My ex taught me this: if you give them the power to take advantage of you, some people will. I’m not cynical, no, but I’ve become wary. A lot of the time, our experiences in relationships teach us valuable lessons. In my case, I learned how to block a number and empty my camera roll within a span of 30 seconds.

Rachel:

I can only say that holding back on relationships, whether the situation is that you can’t find a partner or that you aren’t sure about the other person’s intentions, is a good idea. Don’t be so careful you cut yourself off to ever finding love, but don’t be naive.

Yeah, maybe you’ve been best friends with them for years, but that doesn’t mean

people can’t change or that they’ve been hiding part of themselves from you. People are crazy.

If I’ve learned anything from the relationships my friends have been in it’s that: even if you don’t agree at least listen when your friends are telling you that he isn’t good for you. Your friends are probably right and good friends have your best interest at heart. It’s easier to see a situation when you’re on the outside of it. So take a step back and think about what you are getting yourself into.

Personally, I would rather have no exes than go through shit because some boy/girl decided to break my heart.

Really, there’s nothing wrong with never having been in a relationship.
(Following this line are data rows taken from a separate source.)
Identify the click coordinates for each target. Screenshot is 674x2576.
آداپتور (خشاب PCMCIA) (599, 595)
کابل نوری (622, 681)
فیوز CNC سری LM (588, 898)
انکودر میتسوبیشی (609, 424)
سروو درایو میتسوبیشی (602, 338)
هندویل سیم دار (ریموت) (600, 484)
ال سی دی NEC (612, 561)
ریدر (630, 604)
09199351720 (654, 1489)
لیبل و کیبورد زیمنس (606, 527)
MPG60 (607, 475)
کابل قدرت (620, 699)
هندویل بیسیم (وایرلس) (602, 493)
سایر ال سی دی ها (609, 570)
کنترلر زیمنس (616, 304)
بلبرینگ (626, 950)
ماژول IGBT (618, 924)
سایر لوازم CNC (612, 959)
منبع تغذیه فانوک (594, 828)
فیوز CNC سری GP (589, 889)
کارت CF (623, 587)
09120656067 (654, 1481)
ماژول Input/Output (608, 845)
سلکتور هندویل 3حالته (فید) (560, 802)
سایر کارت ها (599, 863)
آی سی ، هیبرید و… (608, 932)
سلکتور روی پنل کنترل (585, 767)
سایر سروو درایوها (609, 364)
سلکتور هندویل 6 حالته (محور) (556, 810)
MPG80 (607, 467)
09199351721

There’s also nothing wrong with being in several—the bottom line is, you do what’s comfortable for you.

Regardless of societal pressures, don’t feel obligated to take part in something that you want nothing to do with. Some people are douchebags, so why would you want to throw yourself on the market with those kinds of people?

You shouldn’t feel any obligation whatsoever.

If you’ve had great relationships, or even similar horror stories, what’s done is done. At the very least, you can look back and say, “Oh, God,” when you realize how many bullets you’ve dodged.

Take pride in who you are, and the right person will come along, eventually.